• _WHAT IS EXPECTED_: All records are to be retyped faithfully and completely.

Pixel coordinate grounding data
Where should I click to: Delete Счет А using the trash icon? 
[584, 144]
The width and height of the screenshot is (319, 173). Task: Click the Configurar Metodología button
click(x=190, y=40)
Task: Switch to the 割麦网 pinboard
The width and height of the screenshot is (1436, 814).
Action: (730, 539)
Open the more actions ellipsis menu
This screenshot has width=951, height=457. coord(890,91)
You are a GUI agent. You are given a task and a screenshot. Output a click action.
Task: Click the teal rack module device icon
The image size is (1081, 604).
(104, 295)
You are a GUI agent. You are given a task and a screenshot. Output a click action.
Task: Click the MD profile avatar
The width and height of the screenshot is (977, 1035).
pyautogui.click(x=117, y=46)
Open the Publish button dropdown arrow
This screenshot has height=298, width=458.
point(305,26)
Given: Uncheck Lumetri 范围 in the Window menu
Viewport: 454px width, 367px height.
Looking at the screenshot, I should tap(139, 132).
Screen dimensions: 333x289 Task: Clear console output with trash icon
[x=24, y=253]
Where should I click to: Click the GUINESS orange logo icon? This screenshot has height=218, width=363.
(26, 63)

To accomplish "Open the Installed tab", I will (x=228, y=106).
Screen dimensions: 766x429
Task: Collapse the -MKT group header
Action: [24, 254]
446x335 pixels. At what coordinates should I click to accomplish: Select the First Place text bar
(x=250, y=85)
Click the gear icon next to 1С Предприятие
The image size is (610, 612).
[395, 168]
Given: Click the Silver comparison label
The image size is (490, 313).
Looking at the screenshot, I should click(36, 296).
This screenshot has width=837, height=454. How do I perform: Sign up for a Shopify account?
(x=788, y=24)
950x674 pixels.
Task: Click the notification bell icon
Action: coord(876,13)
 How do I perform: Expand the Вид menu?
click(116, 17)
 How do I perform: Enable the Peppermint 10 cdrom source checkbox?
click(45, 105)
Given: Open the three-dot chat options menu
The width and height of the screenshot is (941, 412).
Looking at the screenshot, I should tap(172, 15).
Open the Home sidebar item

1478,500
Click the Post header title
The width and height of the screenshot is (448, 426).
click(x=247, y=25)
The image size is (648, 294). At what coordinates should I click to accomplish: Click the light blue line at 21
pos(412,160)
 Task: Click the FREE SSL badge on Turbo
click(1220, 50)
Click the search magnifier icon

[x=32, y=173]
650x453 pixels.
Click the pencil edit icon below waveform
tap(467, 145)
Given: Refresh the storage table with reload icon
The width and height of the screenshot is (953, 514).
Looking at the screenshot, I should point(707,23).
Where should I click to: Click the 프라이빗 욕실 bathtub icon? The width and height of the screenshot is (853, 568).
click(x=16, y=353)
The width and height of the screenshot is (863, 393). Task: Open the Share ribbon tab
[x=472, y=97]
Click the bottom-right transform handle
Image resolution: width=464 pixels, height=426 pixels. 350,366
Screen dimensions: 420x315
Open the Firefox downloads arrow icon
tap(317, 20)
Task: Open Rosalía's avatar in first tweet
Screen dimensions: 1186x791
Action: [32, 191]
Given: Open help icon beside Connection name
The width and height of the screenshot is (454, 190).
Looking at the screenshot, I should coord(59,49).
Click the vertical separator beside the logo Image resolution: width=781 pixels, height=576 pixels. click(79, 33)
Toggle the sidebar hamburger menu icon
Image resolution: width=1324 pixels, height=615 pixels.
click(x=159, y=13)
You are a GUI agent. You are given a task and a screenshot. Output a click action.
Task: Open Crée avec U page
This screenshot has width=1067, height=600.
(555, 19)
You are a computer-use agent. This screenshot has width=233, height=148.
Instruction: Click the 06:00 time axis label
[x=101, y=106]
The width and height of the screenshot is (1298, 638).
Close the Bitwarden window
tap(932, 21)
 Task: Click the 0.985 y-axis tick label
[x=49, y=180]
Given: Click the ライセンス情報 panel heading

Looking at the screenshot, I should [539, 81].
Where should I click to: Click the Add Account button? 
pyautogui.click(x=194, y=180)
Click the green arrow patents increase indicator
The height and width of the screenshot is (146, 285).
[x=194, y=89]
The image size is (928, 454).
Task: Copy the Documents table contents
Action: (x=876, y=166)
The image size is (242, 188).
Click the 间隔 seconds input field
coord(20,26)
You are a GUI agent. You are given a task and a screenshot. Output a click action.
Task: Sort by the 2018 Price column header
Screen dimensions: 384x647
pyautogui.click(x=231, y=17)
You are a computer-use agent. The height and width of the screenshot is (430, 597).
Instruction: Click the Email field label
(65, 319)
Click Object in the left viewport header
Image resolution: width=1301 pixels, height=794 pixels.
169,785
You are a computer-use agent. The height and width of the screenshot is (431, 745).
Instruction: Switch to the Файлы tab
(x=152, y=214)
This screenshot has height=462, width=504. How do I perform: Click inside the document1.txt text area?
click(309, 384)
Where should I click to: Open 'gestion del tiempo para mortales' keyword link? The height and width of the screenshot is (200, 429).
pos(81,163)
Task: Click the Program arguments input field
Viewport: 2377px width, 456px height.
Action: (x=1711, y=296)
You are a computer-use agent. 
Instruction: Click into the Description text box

• _FINAL ANSWER_:
Where should I click to: Delete Счет А using the trash icon? 
[584, 144]
The width and height of the screenshot is (319, 173). Task: Click the Configurar Metodología button
click(x=190, y=40)
Task: Switch to the 割麦网 pinboard
The width and height of the screenshot is (1436, 814).
Action: (730, 539)
Open the more actions ellipsis menu
This screenshot has width=951, height=457. coord(890,91)
You are a GUI agent. You are given a task and a screenshot. Output a click action.
Task: Click the teal rack module device icon
The image size is (1081, 604).
(104, 295)
You are a GUI agent. You are given a task and a screenshot. Output a click action.
Task: Click the MD profile avatar
The width and height of the screenshot is (977, 1035).
pyautogui.click(x=117, y=46)
Open the Publish button dropdown arrow
This screenshot has height=298, width=458.
point(305,26)
Given: Uncheck Lumetri 范围 in the Window menu
Viewport: 454px width, 367px height.
Looking at the screenshot, I should tap(139, 132).
Screen dimensions: 333x289 Task: Clear console output with trash icon
[x=24, y=253]
Where should I click to: Click the GUINESS orange logo icon? This screenshot has height=218, width=363.
(26, 63)

To accomplish "Open the Installed tab", I will (x=228, y=106).
Screen dimensions: 766x429
Task: Collapse the -MKT group header
Action: [24, 254]
446x335 pixels. At what coordinates should I click to accomplish: Select the First Place text bar
(x=250, y=85)
Click the gear icon next to 1С Предприятие
The image size is (610, 612).
[395, 168]
Given: Click the Silver comparison label
The image size is (490, 313).
Looking at the screenshot, I should click(36, 296).
This screenshot has width=837, height=454. How do I perform: Sign up for a Shopify account?
(x=788, y=24)
950x674 pixels.
Task: Click the notification bell icon
Action: coord(876,13)
 How do I perform: Expand the Вид menu?
click(116, 17)
 How do I perform: Enable the Peppermint 10 cdrom source checkbox?
click(45, 105)
Given: Open the three-dot chat options menu
The width and height of the screenshot is (941, 412).
Looking at the screenshot, I should tap(172, 15).
Open the Home sidebar item

1478,500
Click the Post header title
The width and height of the screenshot is (448, 426).
click(x=247, y=25)
The image size is (648, 294). At what coordinates should I click to accomplish: Click the light blue line at 21
pos(412,160)
 Task: Click the FREE SSL badge on Turbo
click(1220, 50)
Click the search magnifier icon

[x=32, y=173]
650x453 pixels.
Click the pencil edit icon below waveform
tap(467, 145)
Given: Refresh the storage table with reload icon
The width and height of the screenshot is (953, 514).
Looking at the screenshot, I should point(707,23).
Where should I click to: Click the 프라이빗 욕실 bathtub icon? The width and height of the screenshot is (853, 568).
click(x=16, y=353)
The width and height of the screenshot is (863, 393). Task: Open the Share ribbon tab
[x=472, y=97]
Click the bottom-right transform handle
Image resolution: width=464 pixels, height=426 pixels. 350,366
Screen dimensions: 420x315
Open the Firefox downloads arrow icon
tap(317, 20)
Task: Open Rosalía's avatar in first tweet
Screen dimensions: 1186x791
Action: [32, 191]
Given: Open help icon beside Connection name
The width and height of the screenshot is (454, 190).
Looking at the screenshot, I should coord(59,49).
Click the vertical separator beside the logo Image resolution: width=781 pixels, height=576 pixels. click(79, 33)
Toggle the sidebar hamburger menu icon
Image resolution: width=1324 pixels, height=615 pixels.
click(x=159, y=13)
You are a GUI agent. You are given a task and a screenshot. Output a click action.
Task: Open Crée avec U page
This screenshot has width=1067, height=600.
(555, 19)
You are a computer-use agent. This screenshot has width=233, height=148.
Instruction: Click the 06:00 time axis label
[x=101, y=106]
The width and height of the screenshot is (1298, 638).
Close the Bitwarden window
tap(932, 21)
 Task: Click the 0.985 y-axis tick label
[x=49, y=180]
Given: Click the ライセンス情報 panel heading

Looking at the screenshot, I should [539, 81].
Where should I click to: Click the Add Account button? 
pyautogui.click(x=194, y=180)
Click the green arrow patents increase indicator
The height and width of the screenshot is (146, 285).
[x=194, y=89]
The image size is (928, 454).
Task: Copy the Documents table contents
Action: (x=876, y=166)
The image size is (242, 188).
Click the 间隔 seconds input field
coord(20,26)
You are a GUI agent. You are given a task and a screenshot. Output a click action.
Task: Sort by the 2018 Price column header
Screen dimensions: 384x647
pyautogui.click(x=231, y=17)
You are a computer-use agent. The height and width of the screenshot is (430, 597).
Instruction: Click the Email field label
(65, 319)
Click Object in the left viewport header
Image resolution: width=1301 pixels, height=794 pixels.
169,785
You are a computer-use agent. The height and width of the screenshot is (431, 745).
Instruction: Switch to the Файлы tab
(x=152, y=214)
This screenshot has height=462, width=504. How do I perform: Click inside the document1.txt text area?
click(309, 384)
Where should I click to: Open 'gestion del tiempo para mortales' keyword link? The height and width of the screenshot is (200, 429).
pos(81,163)
Task: Click the Program arguments input field
Viewport: 2377px width, 456px height.
Action: (x=1711, y=296)
You are a computer-use agent. 
Instruction: Click into the Description text box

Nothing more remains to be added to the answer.